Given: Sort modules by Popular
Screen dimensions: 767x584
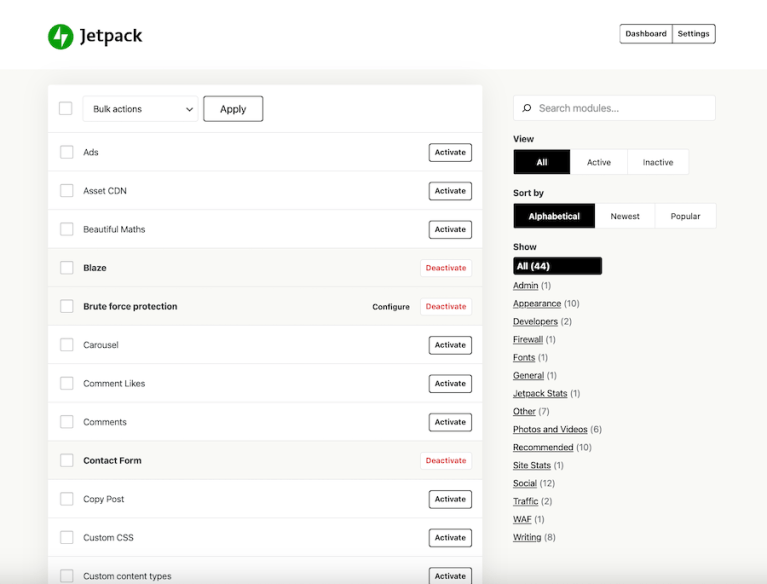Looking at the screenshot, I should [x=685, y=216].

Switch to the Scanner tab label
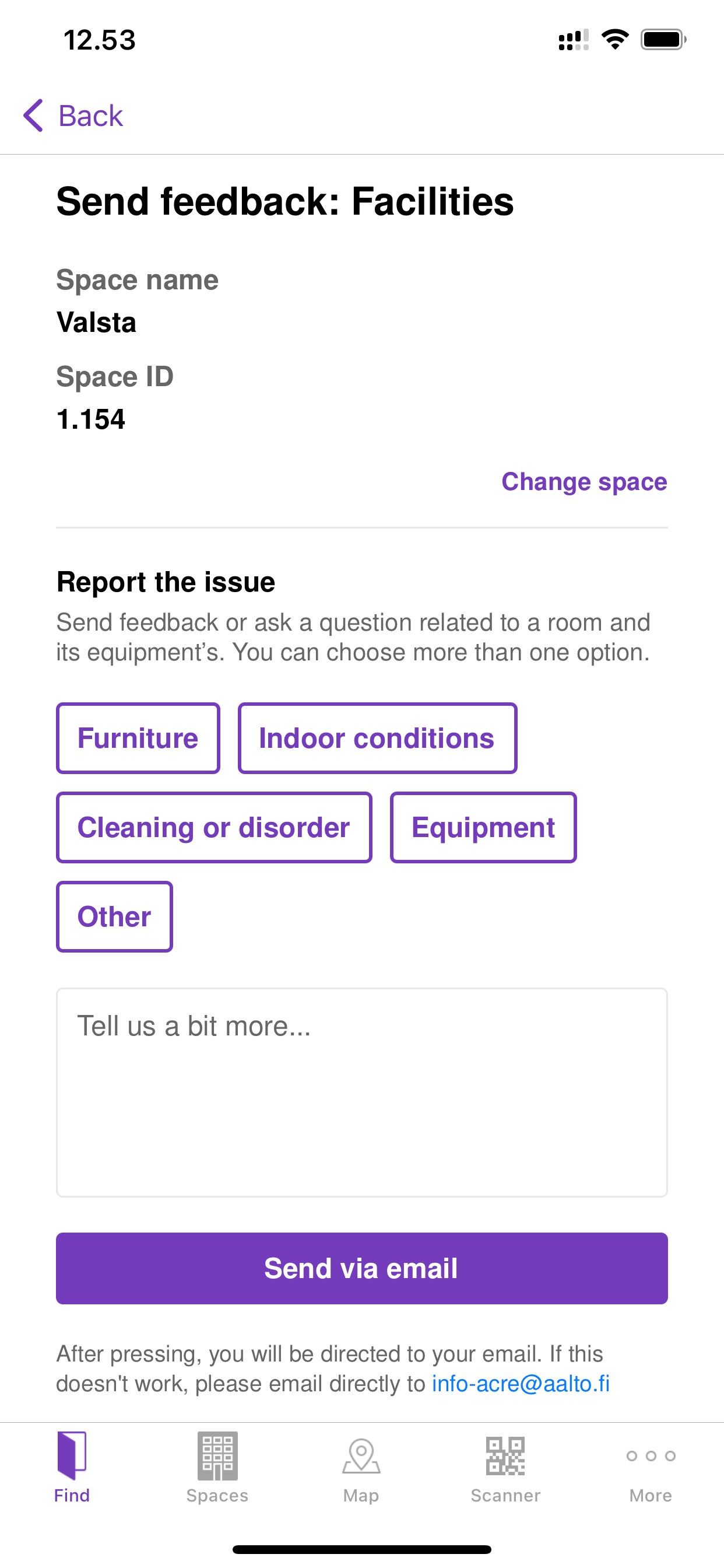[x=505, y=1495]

- **TASK GOAL**:
Edit the rows above, changing "Popular" to "Newest" and keeping everything else as it is. Leave the pictures out of your answer.

- **RESPONSE**:
Given: Sort modules by Newest
Screen dimensions: 767x584
Looking at the screenshot, I should [x=685, y=216].

Switch to the Scanner tab label
[x=505, y=1495]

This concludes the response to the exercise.